The book is in two parts – the first explores the concept of failure, and how it is a fundamental part of being a fallible human being and a requirement for innovation; the second provides some essential approaches to practising the science of failing well.
Edmondson explores why failure is hard – including aversion, confusion and fear. She explains that ironically, our aversion to failures makes experiencing them more likely and increases the negative impact they may create.
Edmondson provides nine failure-context combinations. The three types of failures are intelligent, basic and complex. Intelligent failures take place in new territory, the context presents a credible opportunity to advance toward a desired goal, and they are informed by available knowledge, and is as small as they can be to still provide valuable insights. Basic failures are when errors happen because we don’t use knowledge that was available, whether due to inattention, neglect or overconfidence. Complex failures happen in familiar settings that present a degree of complexity where multiple factors can interact in unexpected ways.
The three categories of contexts in which failures can occur are consistent, variable and novel. She discusses which types of errors are common in which kinds of contexts, and what strategies tend to avoid the unnecessary ones, and learn from the inevitable ones.

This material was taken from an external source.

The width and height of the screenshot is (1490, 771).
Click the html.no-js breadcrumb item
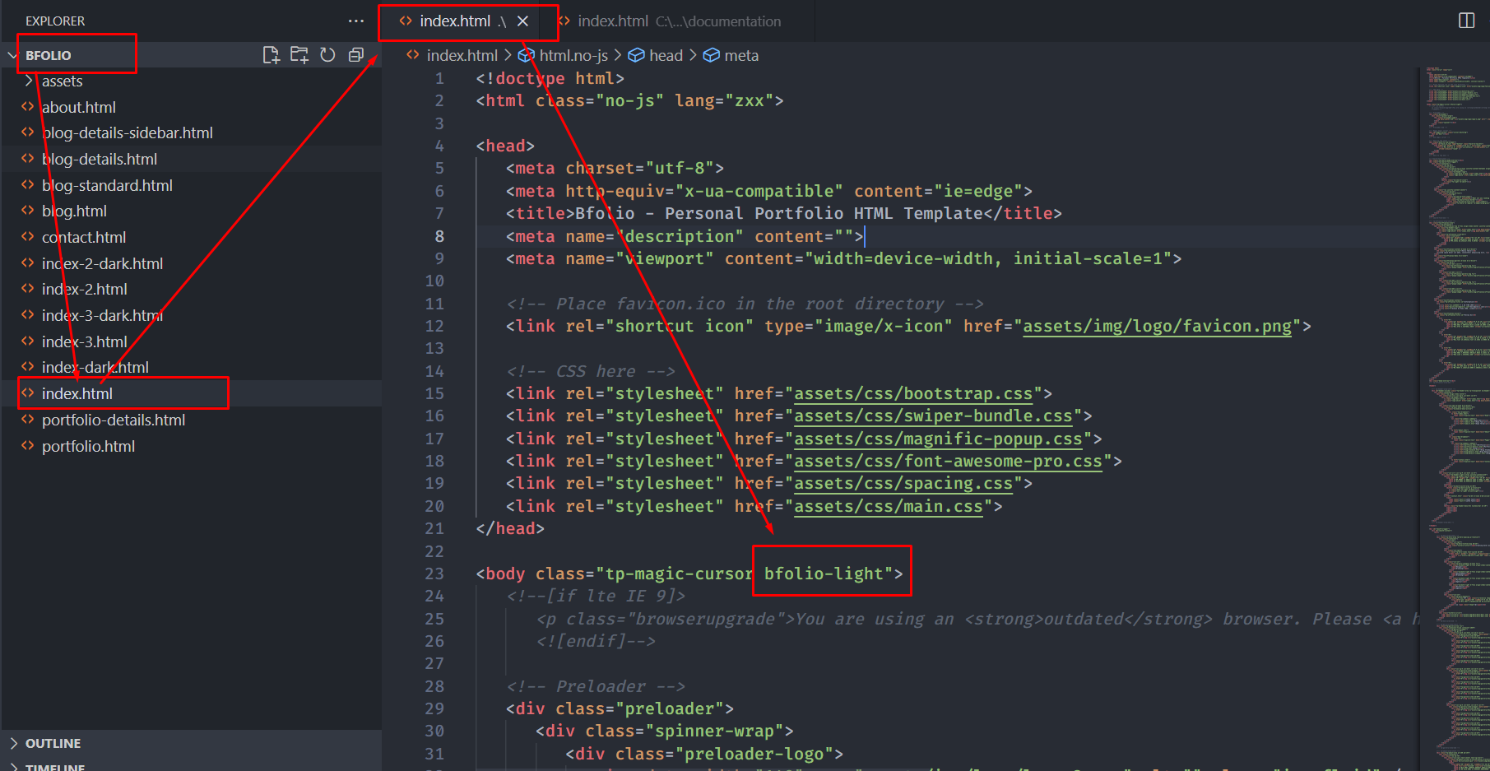click(573, 55)
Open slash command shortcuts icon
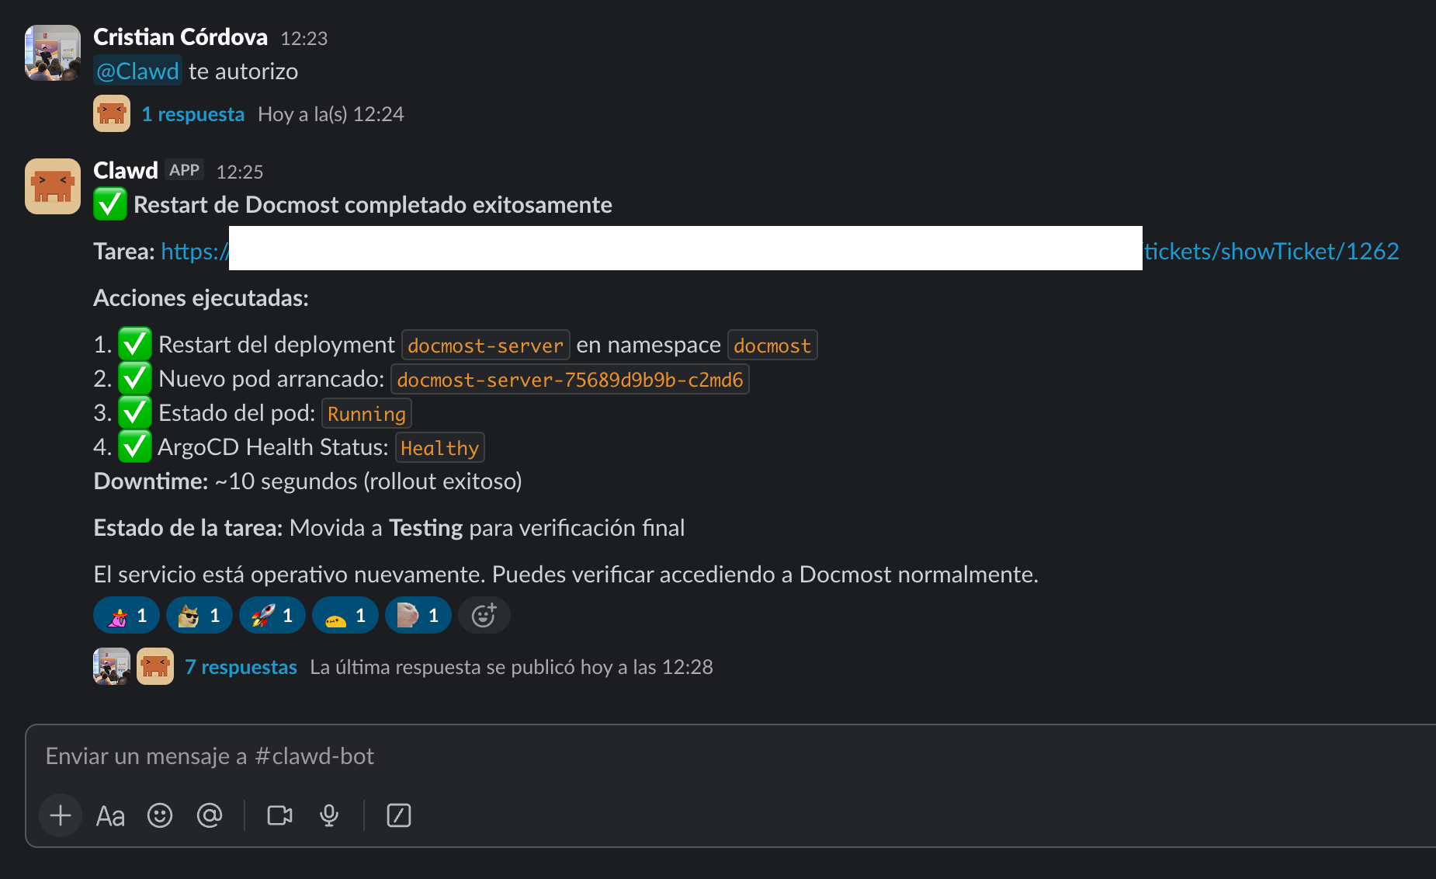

She argues that failing well requires self-awareness (failure is normal and useful, choose learning over knowing), situation awareness (the degree of novelty and uncertainty, and the level of risk involved) and system awareness (who and what might be impacted, and when – now and into the future).

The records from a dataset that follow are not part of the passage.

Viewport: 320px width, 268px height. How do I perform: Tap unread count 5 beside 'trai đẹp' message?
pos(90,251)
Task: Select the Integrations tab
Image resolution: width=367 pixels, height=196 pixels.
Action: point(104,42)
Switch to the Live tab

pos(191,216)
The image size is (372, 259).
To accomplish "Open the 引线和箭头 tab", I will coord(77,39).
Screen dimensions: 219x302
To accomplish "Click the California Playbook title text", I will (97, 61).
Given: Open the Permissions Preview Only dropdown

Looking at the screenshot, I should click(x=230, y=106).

She introduces a range of strategies including reframing (mistakes are normal in complex/novel situations), amplifying weak signals (those subtle warning signs), practising for failure so as to be prepared to respond to mistakes when they occur, considering the system, redrawing boundaries, persistence, reflection, accountability and apologizing.
I highlighted A LOT of this book, and it took me quite a long time to read, because there was so much valuable content to digest. I also really loved the case studies, ranging from medical errors, shipping disasters, financial markets, to champagne!
I especially resonated with her point that we need to stop thinking about failure as an ending, and rather to think about it as an opportunity to learn, to pivot, to decide where to experiment next, or even sometimes to give up and move on.